Facebook: We'll inform everyone whose data is misused

Facebook will inform every user whose data was included in the Cambridge Analytica scandal, part of a push for transparency that CEO Mark Zuckerberg announced today. The site has found itself at the center of a privacy controversy – not to mention the #DeleteFacebook campaign – after the voter influencing firm was accused of manipulating data in favor of the Trump campaign during the 2016 US election.

In an explanation posted, unsurprisingly, on Facebook today, Zuckerberg fell short of apologizing for the company's part in the issue. However, he did outline what Facebook plans to do to address it moving forward. That includes notifying affected users, not only of this Cambridge Analytica situation, but any other that Facebook discovers.

Exactly how that process will work is unclear. Previously, Facebook has offered a tool by which its users could check if they'd ever unwittingly liked a Russian 2016 election propaganda post.
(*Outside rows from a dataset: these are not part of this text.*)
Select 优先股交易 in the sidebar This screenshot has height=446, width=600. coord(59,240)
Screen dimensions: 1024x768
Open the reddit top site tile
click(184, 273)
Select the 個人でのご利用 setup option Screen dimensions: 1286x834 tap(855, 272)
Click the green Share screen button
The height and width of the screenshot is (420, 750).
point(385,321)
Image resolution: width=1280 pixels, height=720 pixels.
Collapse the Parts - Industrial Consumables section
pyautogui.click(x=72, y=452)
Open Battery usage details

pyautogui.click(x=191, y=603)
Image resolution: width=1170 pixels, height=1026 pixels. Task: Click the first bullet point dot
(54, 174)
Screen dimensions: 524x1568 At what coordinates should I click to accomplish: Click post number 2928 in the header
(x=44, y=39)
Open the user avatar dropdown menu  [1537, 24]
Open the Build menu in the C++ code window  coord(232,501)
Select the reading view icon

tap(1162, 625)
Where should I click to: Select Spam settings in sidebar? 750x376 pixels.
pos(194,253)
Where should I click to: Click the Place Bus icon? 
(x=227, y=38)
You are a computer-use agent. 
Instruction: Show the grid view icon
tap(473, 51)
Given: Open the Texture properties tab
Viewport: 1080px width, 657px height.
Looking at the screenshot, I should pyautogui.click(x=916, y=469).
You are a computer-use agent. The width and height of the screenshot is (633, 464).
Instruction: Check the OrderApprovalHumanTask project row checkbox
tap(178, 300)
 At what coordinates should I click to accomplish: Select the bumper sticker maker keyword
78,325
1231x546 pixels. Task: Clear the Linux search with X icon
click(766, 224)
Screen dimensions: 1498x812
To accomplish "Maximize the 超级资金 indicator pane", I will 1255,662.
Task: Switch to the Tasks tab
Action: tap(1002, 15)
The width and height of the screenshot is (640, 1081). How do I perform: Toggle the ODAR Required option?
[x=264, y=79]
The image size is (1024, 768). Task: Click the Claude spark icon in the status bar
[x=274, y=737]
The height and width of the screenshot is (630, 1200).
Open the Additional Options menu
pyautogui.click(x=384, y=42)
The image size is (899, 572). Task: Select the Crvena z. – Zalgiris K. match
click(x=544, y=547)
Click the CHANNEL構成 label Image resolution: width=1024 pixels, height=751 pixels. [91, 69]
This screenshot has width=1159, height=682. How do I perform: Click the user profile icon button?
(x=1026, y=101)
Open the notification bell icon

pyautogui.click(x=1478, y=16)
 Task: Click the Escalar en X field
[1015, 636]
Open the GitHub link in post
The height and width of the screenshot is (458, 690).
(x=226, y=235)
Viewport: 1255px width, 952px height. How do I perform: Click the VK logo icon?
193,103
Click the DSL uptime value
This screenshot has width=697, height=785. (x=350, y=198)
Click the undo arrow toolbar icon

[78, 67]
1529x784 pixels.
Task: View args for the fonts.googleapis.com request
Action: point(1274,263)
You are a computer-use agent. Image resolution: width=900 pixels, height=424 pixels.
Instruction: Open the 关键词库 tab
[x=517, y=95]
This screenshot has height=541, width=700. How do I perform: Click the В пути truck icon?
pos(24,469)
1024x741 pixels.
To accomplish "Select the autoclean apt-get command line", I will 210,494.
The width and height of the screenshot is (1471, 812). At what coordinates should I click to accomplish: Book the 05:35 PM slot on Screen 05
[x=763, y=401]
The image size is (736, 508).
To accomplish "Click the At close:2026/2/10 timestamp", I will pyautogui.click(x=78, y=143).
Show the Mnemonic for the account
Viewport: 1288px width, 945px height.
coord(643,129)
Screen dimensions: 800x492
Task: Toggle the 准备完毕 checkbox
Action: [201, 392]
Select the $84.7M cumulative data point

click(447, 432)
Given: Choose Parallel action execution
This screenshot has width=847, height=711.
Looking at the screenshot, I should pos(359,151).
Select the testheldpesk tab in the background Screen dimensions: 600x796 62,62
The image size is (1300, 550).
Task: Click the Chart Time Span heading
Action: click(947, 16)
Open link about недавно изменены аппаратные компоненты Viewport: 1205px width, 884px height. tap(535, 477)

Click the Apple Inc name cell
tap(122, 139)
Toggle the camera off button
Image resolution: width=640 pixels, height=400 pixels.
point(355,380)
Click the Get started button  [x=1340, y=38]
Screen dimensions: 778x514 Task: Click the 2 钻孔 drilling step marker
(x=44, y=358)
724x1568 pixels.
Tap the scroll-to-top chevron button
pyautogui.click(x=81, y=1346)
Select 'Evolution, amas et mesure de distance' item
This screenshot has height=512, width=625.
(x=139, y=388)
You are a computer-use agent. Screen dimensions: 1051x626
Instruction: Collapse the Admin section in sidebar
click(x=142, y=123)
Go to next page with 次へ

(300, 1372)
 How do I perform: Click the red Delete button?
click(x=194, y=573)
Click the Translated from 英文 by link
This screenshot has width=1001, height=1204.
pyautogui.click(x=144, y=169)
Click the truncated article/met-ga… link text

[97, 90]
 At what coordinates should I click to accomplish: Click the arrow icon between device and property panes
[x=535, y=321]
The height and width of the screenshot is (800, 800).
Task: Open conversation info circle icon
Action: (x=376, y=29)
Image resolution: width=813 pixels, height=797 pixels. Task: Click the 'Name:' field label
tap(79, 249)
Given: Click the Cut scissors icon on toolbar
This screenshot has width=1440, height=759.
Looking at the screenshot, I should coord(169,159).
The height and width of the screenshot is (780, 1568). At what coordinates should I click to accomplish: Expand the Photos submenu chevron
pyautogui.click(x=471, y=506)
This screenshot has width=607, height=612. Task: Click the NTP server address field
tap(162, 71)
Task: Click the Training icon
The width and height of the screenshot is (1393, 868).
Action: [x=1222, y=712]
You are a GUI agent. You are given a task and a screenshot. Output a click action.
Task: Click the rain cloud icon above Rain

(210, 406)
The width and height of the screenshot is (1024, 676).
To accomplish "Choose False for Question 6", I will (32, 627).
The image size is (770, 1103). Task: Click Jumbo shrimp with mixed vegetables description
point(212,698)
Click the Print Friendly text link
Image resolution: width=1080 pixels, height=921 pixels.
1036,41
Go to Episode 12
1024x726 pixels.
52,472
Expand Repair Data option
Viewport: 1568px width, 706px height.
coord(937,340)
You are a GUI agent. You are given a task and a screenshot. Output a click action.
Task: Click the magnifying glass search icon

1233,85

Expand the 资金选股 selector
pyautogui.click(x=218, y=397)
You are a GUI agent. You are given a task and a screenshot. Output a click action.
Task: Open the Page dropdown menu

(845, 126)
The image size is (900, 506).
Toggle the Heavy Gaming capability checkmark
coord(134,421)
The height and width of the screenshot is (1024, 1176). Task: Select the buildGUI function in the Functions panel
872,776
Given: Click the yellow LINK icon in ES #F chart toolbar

After checking it, people would be told whether their account had been fooled.

At the time, though, Facebook was criticized from some quarters by people arguing the site should've gone further. Rather than expecting users to proactively visit a page and check, so the suggestion went, it ought to have reached out to those affected. That should presumably be straightforward for Facebook to do, after all.

The new policy goes beyond just Cambridge Analytica, mind. Zuckerberg says that the company plans to investigate every app "that had access to large amounts of information" before the policy change in 2014 which locked down what data third-party apps could see. Anything that shows "suspicious activity," Zuckerberg explained, would trigger an audit by the company.

For those apps and developers so identified, there'll be no way to opt out of that audit – at least, not if they want to stay on Facebook. "We will ban any developer from our platform that does not agree to a thorough audit," Zuckerberg writes. "And if we find developers that misused personally identifiable information, we will ban them and tell everyone affected by those apps."

Even if there's no visible evidence of foul play, there'll be tighter policies around data storage too. Facebook will be cutting off access to a user's data if that person hasn't interacted with an app in the past three months, for example. Apps that use Facebook to handle their sign-in process will only get the basics of the individual user: name, profile picture, and email address. Zuckerberg says there'll be more changes on that front in the coming days, too.

Of course, Facebook also has user-facing settings by which users can adjust how their information is handled, what apps can see it, and how it's used for advertising. Soon, the app permissions settings will be getting flagged up at the top of the News Feed, to encourage people to sift through them. Still, you can get a head-start on that process now.